■ **DATA SECTION**
+---+

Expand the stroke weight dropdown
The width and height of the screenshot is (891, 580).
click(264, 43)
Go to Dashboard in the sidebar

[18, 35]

+---+

Copy out all of the data above line for line, with no changes.

■ **SOLUTION BELOW**
Expand the stroke weight dropdown
The width and height of the screenshot is (891, 580).
click(264, 43)
Go to Dashboard in the sidebar

[18, 35]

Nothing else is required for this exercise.